▶ _Work to do_
Lay out the records between the lines holding "You are a computer-use agent." and "click(360, 804)", inclusive, as a two-column CSV with the columns request and answer. Give one row per record, put each field in quotes with line breaks turned into spaces, and leave out the pictures.

▶ _Given records_
------
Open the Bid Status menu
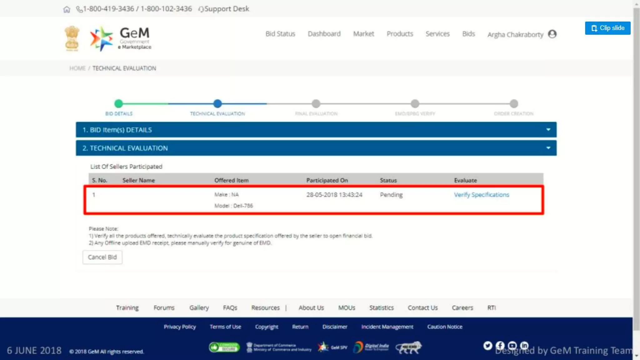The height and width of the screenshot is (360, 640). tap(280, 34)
------
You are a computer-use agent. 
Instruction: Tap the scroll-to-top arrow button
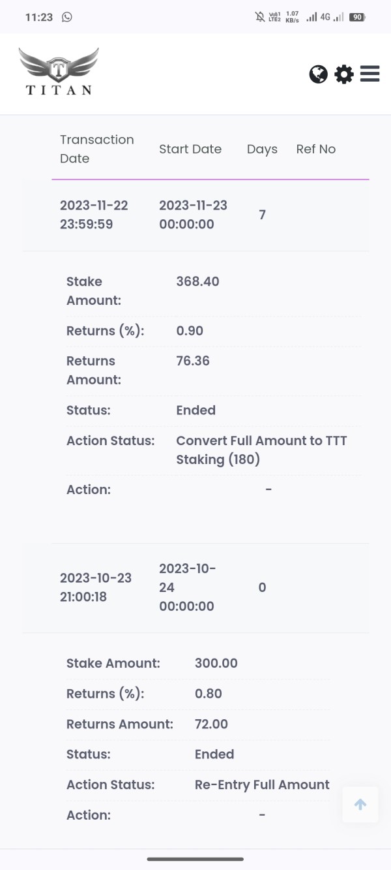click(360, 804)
------
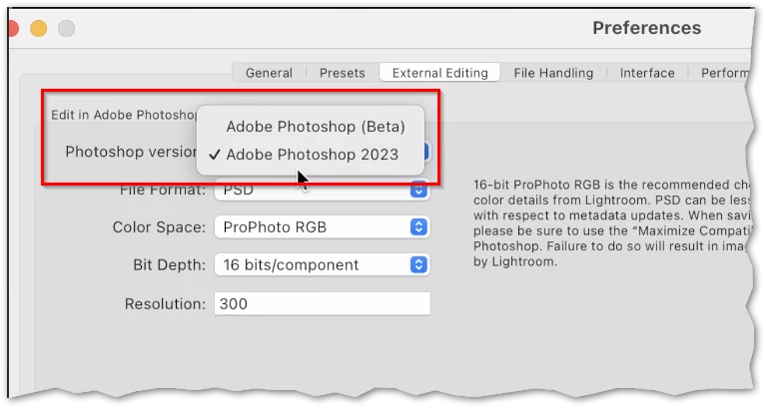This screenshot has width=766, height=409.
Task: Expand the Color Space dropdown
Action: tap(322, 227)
------
▶ _Solution for this exercise_
request,answer
"You are a computer-use agent. Instruction: Tap the scroll-to-top arrow button","click(360, 804)"